Don: It’s hard to layout exact standards the Cougs should use in determining the best move (which may be no move at all to the disappointment of many) because it all depends on other things. For example, I still don’t think the needle has moved as significantly as many assume in relation to BYU being in a better or worse position now than they were a month ago even. If BYU isn’t basically forced to make a move, then obviously the bar is set much higher when it comes to a standard for making a change. If Notre Dame joins a conference or something else dramatic happens where BYU is literally left standing alone, then the bar is lowered significantly. Another variable that could swing the needle is which conference would make the move to invite BYU first. If it’s a Big East or MWC, then “Run Forrest, run.” If it’s a Big XII, then the equation is changed dramatically. So the standard of making a change has too many unknowns to it for me to draw a line in the sand. IF there is a move though and they end up in a conference, at this point I still think it will be the Big XII. If the Big XII, B1G, SEC and ACC make major moves that bump up their member ship to 14 or higher, there is an outside shot the Pac 12 would almost have to invite BYU to put more skin in the game. That thought makes me want to hurl since I hate the Pac 12, but that would be the most likely #2 scenario for BYU conference membership.

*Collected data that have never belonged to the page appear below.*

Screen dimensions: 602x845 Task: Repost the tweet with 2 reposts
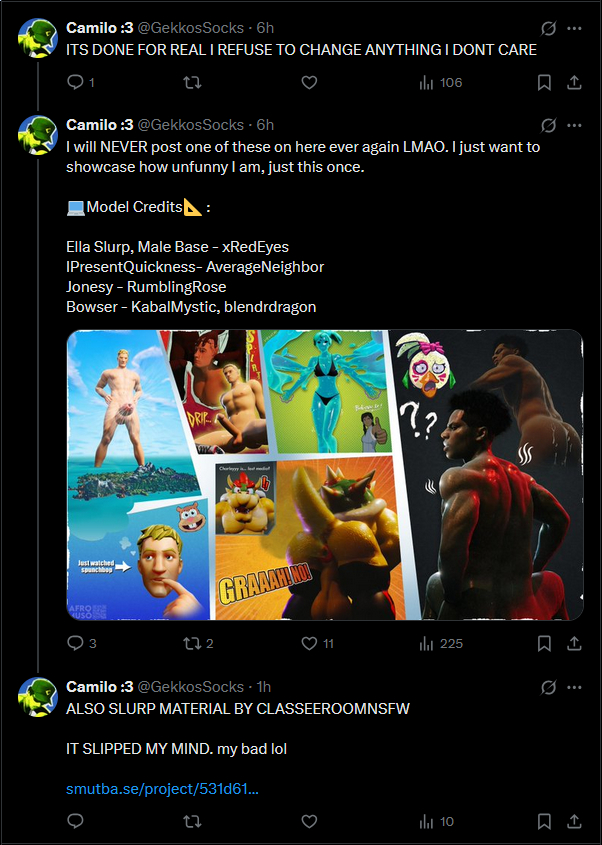click(198, 643)
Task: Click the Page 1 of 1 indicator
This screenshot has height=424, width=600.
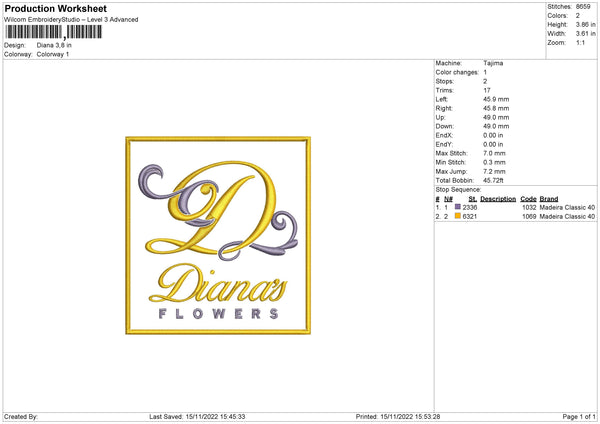Action: (579, 417)
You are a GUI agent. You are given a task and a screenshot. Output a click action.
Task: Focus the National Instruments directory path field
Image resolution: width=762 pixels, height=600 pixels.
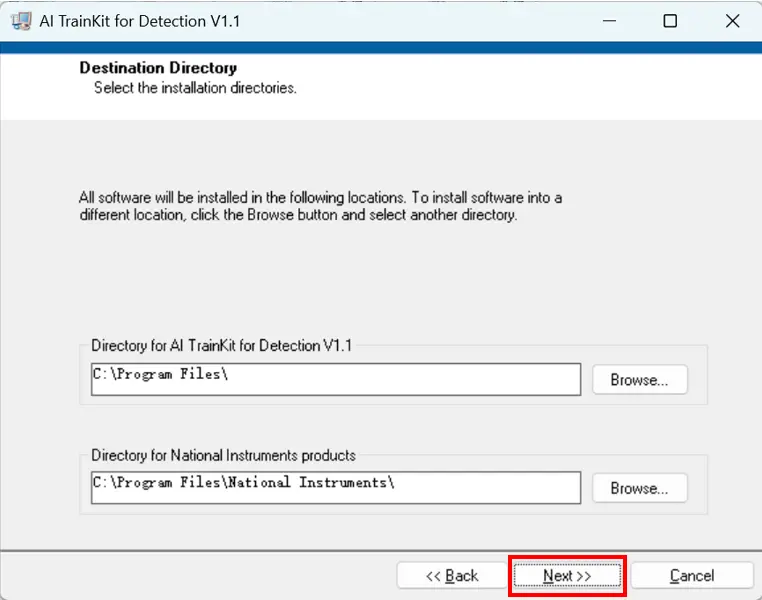point(335,487)
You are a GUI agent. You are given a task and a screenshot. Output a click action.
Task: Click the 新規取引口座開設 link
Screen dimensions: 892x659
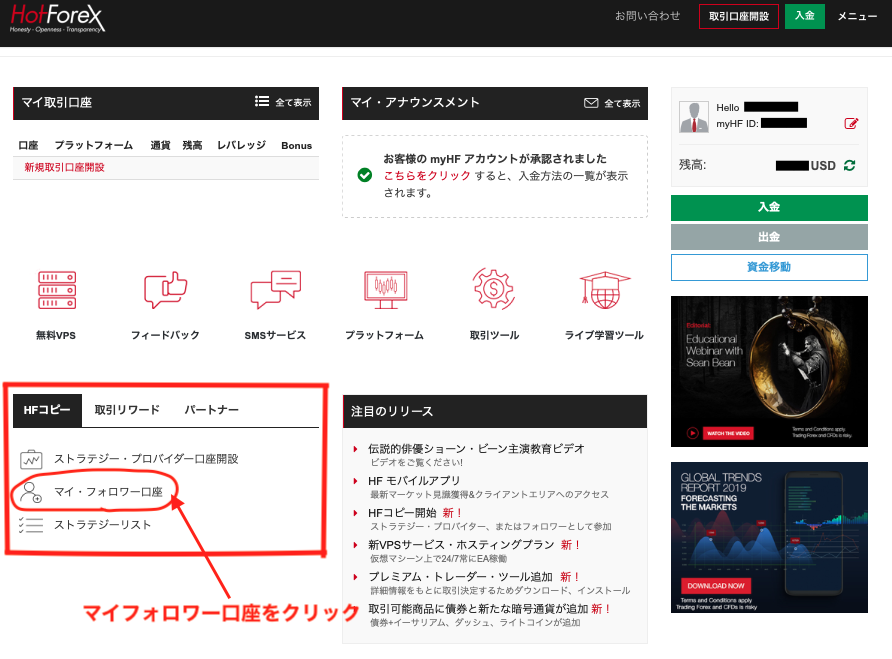pyautogui.click(x=64, y=167)
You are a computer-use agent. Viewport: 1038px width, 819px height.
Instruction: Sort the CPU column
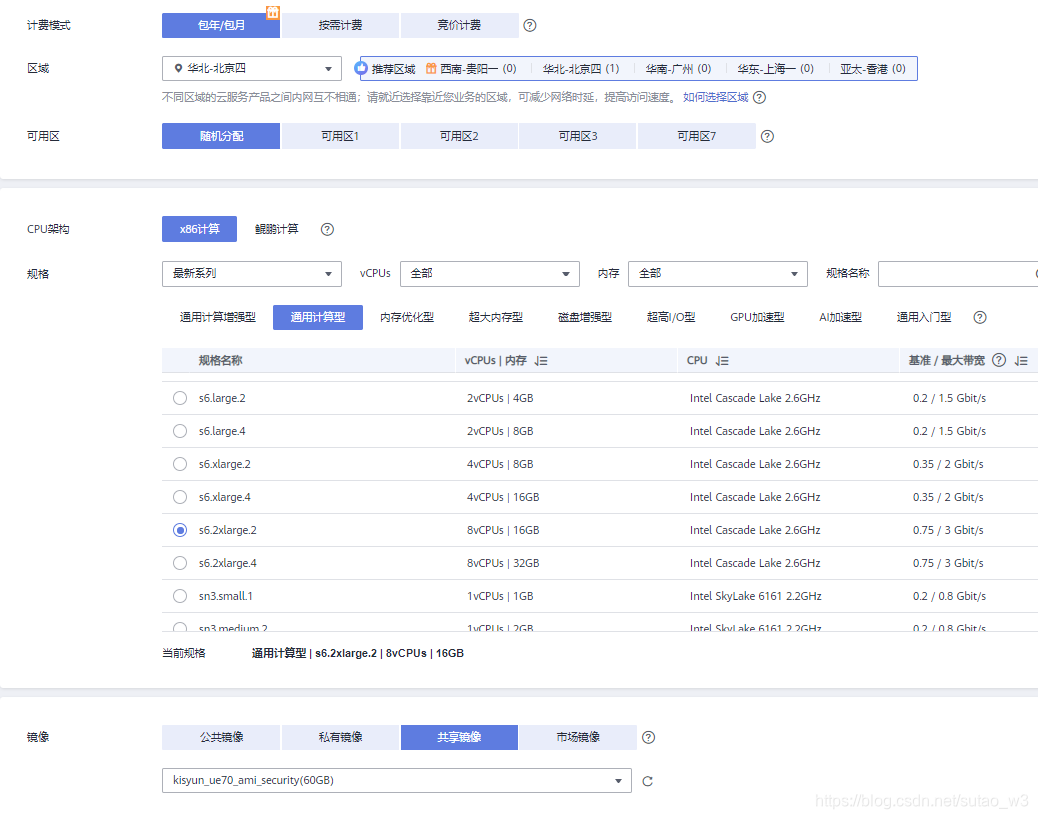pyautogui.click(x=722, y=360)
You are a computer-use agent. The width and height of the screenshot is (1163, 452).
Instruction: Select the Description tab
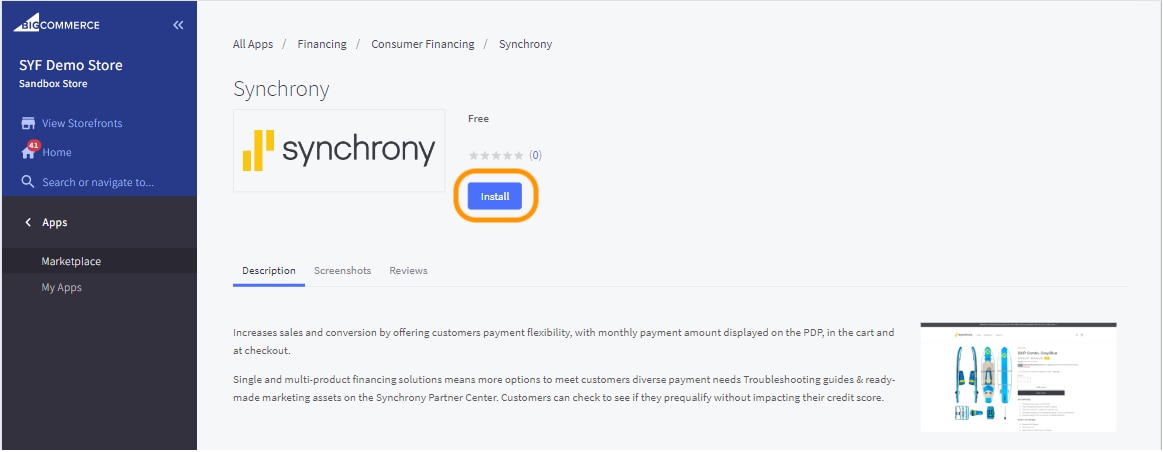(268, 271)
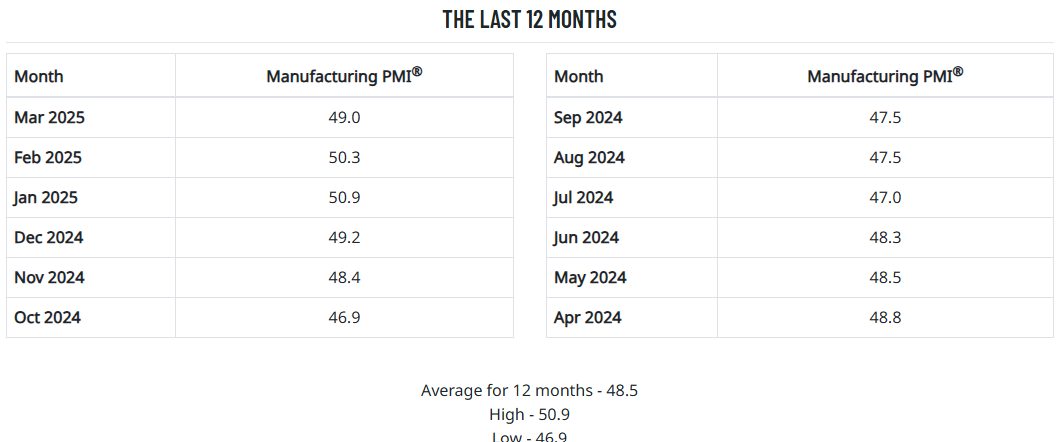The width and height of the screenshot is (1058, 442).
Task: Click the 49.0 PMI value for Mar 2025
Action: pyautogui.click(x=344, y=118)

Matt: Realignment roulette reared its head again as the Big Ten announced additions from Maryland and Rutgers. The ACC just got Louisville. Heck, even Conference USA jumped in and got, oh never mind, no one cares who they got. The Big East insists they are here to stay and Boise State and San Diego State both claim they are loyal. The rest of the country is holding out that the Big East folds. And if anymore teams bail from the ACC, it can’t stand on football much longer either. BYU is in the position it wants to be now. If the ultimate goal is distribution and access, it will take a mighty concession from a power conference to get BYU off that position. There are only two viable conferences that exist now that BYU could go to, and I’d be happy in either; the Big XII and the Pac 12. A third option would be to get the best of the rest of all the conferences in the “Best of the Rest 5” and make a new conference that spans the continent and secures that final BCS auto bid to the playoff party.

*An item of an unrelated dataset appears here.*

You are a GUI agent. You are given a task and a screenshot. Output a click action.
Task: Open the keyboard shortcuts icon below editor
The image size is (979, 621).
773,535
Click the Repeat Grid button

Mike: I’m going to be the honest little kid in The Emperors New Clothes…The King is naked and BYU does not have the program to compete for a national title, BCS birth or a big boy conference championship. Webster defines mediocrity as “the quality or state of being mediocre, moderate ability or value”. This is the current state of BYU football. To be great BYU can’t afford to have below average QBs, position coaches or coordinators. The good news is BYU is close. They have the running backs, receivers and defense to compete with anyone on their upcoming 2013 schedule. They need a physical, old school offensive line and a QB. BYU will also be competing against all star coaching staffs. Let’s hope BYU’s coaching staff can compete on the same high level.